What’s significant about that is the description isn’t an exaggeration.

The definition of affordability, in other words, has shifted from its subprime meaning to its true meaning, which is that buyers can bear the cost of a home without serious detriment, including foreclosure due to negligent lending standards. This week’s shining example of affordability is Southern California, where the median sales price, a Los Angeles Times story points out, has sunk below $300,000.

The SoCal median, now $285,000, hasn’t been this low since 2003, which seems like decades ago. That’s a price plunge of 34.5 percent since November 2007. Prices in the region hit a high in 2007, when the median was $505,000.

But it is pointless to pine for those good old days, because, as we now know, they really weren’t so good. Prices were way over the top. Speculation ruled. The positive from the ensuing, nasty housing fallout is that, for those who manage to qualify for a mortgage in today’s stringent lending climate, current home prices in Southern California –and other hard-hit housing markets – are more in line with what they would have been had the housing bubble not ballooned.

Which is to say affordable. A National Association of Home Builders quarterly index, the Times story notes, showed that at the end of September, about one-fifth of Los Angeles area residents could afford the median-priced home. During the height of the real estate boom in 2005 and 2006, only about 2 percent of Los Angeles area residents could afford a median priced home, the index showed.

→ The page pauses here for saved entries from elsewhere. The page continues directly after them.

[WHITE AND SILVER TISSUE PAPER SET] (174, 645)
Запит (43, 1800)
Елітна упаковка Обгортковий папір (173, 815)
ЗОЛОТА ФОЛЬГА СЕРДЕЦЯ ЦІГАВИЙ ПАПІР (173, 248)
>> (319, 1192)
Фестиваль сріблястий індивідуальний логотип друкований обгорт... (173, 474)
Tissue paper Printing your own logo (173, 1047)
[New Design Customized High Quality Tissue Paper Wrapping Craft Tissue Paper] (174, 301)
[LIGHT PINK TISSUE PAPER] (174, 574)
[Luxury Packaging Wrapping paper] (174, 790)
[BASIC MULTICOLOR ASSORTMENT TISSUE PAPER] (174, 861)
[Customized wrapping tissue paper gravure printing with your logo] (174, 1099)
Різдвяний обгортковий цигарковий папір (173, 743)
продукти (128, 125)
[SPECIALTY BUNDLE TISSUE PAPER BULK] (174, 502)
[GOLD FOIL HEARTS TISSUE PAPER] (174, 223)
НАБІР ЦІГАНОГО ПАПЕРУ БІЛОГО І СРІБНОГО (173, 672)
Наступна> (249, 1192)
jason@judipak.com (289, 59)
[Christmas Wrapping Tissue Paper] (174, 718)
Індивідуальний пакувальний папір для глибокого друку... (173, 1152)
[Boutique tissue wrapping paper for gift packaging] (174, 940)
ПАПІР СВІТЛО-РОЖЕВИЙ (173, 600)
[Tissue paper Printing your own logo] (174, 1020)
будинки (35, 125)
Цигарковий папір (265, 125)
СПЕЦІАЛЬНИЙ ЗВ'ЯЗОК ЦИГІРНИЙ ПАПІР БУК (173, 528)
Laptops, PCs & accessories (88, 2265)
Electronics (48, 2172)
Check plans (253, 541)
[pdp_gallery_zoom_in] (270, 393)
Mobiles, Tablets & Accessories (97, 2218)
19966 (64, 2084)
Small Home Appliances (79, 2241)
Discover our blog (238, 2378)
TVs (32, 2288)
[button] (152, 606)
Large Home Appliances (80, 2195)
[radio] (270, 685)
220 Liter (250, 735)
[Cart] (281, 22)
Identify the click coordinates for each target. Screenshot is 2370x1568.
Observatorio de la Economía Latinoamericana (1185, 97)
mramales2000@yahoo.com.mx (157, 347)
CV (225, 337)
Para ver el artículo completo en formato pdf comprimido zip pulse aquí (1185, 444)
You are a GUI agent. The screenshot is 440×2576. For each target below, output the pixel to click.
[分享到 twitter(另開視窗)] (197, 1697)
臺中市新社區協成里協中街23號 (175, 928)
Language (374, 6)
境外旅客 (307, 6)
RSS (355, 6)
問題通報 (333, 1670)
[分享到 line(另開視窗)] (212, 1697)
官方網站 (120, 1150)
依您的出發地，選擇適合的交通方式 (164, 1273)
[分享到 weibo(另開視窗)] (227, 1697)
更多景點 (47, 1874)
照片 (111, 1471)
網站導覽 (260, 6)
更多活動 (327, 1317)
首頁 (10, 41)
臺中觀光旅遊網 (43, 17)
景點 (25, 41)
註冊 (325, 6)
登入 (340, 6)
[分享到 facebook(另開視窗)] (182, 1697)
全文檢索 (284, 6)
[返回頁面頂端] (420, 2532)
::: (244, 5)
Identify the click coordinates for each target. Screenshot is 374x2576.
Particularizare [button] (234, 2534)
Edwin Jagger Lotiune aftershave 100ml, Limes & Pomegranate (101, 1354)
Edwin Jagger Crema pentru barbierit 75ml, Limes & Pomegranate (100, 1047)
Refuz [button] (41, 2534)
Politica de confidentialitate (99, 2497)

Give the housing market a year to hit bottom and begin recovery, the experts say. A recent MarketWatch story cites a Keefe, Bruyette & Woods report forecasting declines of about 5 percent on new U.S. homes and losses of between 5 percent and 10 percent on existing homes for 2009, but expects prices to bottom by spring.

“We believe that new home sales will hit a bottom in early 2009 and existing home sales have already hit bottom," KBW analysts wrote in a research note.